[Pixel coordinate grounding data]
═══

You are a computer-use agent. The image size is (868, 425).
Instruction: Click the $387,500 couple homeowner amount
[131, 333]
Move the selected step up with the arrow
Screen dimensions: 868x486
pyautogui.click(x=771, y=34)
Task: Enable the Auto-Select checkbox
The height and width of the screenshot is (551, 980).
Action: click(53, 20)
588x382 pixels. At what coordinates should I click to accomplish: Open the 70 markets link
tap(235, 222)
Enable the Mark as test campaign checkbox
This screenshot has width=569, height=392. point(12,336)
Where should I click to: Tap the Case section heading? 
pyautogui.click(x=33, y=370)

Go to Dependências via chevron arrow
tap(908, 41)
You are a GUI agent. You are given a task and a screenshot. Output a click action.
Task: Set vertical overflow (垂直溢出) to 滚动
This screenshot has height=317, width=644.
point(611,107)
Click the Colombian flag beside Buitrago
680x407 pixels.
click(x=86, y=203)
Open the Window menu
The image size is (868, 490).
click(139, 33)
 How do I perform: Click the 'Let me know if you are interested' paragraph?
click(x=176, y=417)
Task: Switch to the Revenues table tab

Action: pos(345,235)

═══

TASK DETAILS:
Extract the data in full. Keep it word for word.

TASK RESULT:
You are a computer-use agent. The image size is (868, 425).
Instruction: Click the $387,500 couple homeowner amount
[131, 333]
Move the selected step up with the arrow
Screen dimensions: 868x486
pyautogui.click(x=771, y=34)
Task: Enable the Auto-Select checkbox
The height and width of the screenshot is (551, 980).
Action: click(53, 20)
588x382 pixels. At what coordinates should I click to accomplish: Open the 70 markets link
tap(235, 222)
Enable the Mark as test campaign checkbox
This screenshot has width=569, height=392. point(12,336)
Where should I click to: Tap the Case section heading? 
pyautogui.click(x=33, y=370)

Go to Dependências via chevron arrow
tap(908, 41)
You are a GUI agent. You are given a task and a screenshot. Output a click action.
Task: Set vertical overflow (垂直溢出) to 滚动
This screenshot has height=317, width=644.
point(611,107)
Click the Colombian flag beside Buitrago
680x407 pixels.
click(x=86, y=203)
Open the Window menu
The image size is (868, 490).
click(139, 33)
 How do I perform: Click the 'Let me know if you are interested' paragraph?
click(x=176, y=417)
Task: Switch to the Revenues table tab

Action: pos(345,235)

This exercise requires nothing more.